Posted May 27, 2017 19:25 UTC (Sat) by flussence (subscriber, #85566) [Link]

Good luck to them. I don't envy the journey they have ahead, having seen what it took Perl to get a future-proof language.

Progress on the Gilectomy

Posted May 29, 2017 9:42 UTC (Mon) by Yhg1s (subscriber, #101968) [Link]

I'd like to clarify the comment I made at the end: the reason I think Gilectomy is worthwhile even if it ends up easier and faster to use PyPy or another implementation, is that it provides us with the experience to evolve the CPython API in ways to make it easier for any Python implementation to deal with. Experimenting with the Gilectomy has made it obvious to me how CPython's approach to for example object allocations, non-opaque PyObject structs and borrowed references are painfully problematic, even though Larry has barely scratched the surface on these. Since CPython is authoritative, we can actually evolve the C API and deprecate the old mechanisms; it'll take years to do the deprecations, of course, but at least it allows extension modules the ability to work on more than just CPython.

Progress on the Gilectomy

Posted Jun 2, 2017 3:12 UTC (Fri) by lhastings (guest, #66451) [Link]

> Hastings tried to use a separate reference count to support weakref, but isn't sure that will work.

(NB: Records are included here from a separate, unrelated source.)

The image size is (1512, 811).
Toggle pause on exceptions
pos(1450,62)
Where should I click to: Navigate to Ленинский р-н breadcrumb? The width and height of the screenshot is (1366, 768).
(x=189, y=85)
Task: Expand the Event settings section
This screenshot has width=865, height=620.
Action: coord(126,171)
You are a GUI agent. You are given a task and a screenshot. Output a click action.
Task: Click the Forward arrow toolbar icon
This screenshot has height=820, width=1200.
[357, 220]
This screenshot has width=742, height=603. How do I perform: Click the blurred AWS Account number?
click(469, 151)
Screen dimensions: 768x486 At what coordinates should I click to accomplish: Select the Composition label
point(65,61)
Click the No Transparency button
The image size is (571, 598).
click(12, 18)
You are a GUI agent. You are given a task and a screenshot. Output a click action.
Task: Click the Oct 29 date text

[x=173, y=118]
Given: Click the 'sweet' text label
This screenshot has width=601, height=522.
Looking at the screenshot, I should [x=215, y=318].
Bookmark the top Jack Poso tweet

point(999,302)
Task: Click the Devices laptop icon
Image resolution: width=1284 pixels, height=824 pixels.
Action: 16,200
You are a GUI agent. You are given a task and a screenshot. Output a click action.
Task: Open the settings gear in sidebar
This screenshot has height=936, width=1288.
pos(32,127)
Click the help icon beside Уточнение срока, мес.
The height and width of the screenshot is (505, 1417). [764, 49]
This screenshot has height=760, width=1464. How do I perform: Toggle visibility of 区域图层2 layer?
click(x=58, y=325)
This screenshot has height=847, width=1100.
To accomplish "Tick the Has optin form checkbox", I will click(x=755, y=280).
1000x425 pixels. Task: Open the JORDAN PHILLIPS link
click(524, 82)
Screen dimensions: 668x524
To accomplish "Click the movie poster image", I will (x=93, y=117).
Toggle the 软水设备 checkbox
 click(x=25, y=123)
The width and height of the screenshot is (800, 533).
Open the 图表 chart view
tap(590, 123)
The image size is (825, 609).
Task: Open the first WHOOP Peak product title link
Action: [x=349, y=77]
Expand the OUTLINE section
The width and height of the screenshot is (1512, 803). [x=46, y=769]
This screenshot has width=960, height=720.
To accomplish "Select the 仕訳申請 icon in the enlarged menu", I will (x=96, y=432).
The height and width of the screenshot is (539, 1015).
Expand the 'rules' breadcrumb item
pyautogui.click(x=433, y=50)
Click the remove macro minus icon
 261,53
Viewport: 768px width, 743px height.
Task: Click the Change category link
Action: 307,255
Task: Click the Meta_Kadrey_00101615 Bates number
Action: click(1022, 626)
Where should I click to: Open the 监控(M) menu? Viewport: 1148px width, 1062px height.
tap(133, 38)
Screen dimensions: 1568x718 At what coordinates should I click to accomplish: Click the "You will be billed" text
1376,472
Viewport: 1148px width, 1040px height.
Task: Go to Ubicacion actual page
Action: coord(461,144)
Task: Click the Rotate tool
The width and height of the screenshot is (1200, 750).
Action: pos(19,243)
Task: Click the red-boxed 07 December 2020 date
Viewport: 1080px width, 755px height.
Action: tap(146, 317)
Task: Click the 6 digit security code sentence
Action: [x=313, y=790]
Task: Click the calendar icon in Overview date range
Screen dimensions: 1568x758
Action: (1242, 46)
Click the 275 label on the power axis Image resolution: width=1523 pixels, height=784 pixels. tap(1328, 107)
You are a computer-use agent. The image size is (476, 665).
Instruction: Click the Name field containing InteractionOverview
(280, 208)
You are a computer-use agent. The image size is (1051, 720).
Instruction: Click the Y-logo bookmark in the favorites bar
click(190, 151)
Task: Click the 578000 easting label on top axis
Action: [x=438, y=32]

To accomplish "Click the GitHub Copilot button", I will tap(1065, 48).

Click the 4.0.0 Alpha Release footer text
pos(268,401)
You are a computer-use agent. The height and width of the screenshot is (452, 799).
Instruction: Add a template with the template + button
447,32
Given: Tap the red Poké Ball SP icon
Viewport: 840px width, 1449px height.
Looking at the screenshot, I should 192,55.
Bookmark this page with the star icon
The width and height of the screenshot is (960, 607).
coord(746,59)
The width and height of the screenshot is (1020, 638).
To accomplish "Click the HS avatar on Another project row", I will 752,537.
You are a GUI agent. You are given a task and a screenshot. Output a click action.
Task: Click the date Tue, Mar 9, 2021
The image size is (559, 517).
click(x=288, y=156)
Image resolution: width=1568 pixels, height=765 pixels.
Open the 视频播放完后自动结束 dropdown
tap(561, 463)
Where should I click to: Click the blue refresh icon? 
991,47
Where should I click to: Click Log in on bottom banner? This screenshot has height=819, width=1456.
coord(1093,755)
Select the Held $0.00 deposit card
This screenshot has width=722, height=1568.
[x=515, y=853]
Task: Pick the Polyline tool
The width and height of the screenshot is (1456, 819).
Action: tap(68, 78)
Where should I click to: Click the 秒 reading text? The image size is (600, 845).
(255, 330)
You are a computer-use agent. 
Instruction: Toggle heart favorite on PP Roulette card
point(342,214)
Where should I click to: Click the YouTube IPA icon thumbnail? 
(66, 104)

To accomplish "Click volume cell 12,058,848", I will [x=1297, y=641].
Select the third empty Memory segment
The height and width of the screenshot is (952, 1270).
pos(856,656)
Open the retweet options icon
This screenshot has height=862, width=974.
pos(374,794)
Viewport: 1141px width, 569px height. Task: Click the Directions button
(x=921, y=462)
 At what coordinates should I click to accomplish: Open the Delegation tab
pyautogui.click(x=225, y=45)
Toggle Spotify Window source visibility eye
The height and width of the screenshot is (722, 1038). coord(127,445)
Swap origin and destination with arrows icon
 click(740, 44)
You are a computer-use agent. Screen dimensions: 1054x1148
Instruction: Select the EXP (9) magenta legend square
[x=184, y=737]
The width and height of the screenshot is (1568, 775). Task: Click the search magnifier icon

Mark Shannon may have convinced him that resurrecting objects in __del__() methods will not work under that scheme; it may be a fundamental limitation that might kill Gilectomy, Hastings said.

Some clarification on this.

First: my approach for weakref works fine. I'm not sure how Jake got it in his notes that I wasn't sure. It's probably my fault, I'm sure I explained it badly!

Second, regarding resurrecting objects under __del__. The complicated problem was figuring out how, for a resurrected object, to know that we shouldn't free the object, and how we could safely call __del__ a second (and third...) time. I came up with a mildly complicated but safe / correct / workable scheme with relatively-little overhead--at the very least, a good starting point. And then! It turns out that there are new semantics for this as of Python 3.4, courtesy of PEP 442 "Safe object finalization". This guarantees that __del__ will only be called for an object exactly once. If an object is resurrected inside __del__, the second time its reference count drops to zero, the object is simply freed--__del__ isn't called again. These semantics are actually quite easy to support, particularly for the Gilectomy. Long story short, resurrection under __del__ is no problem.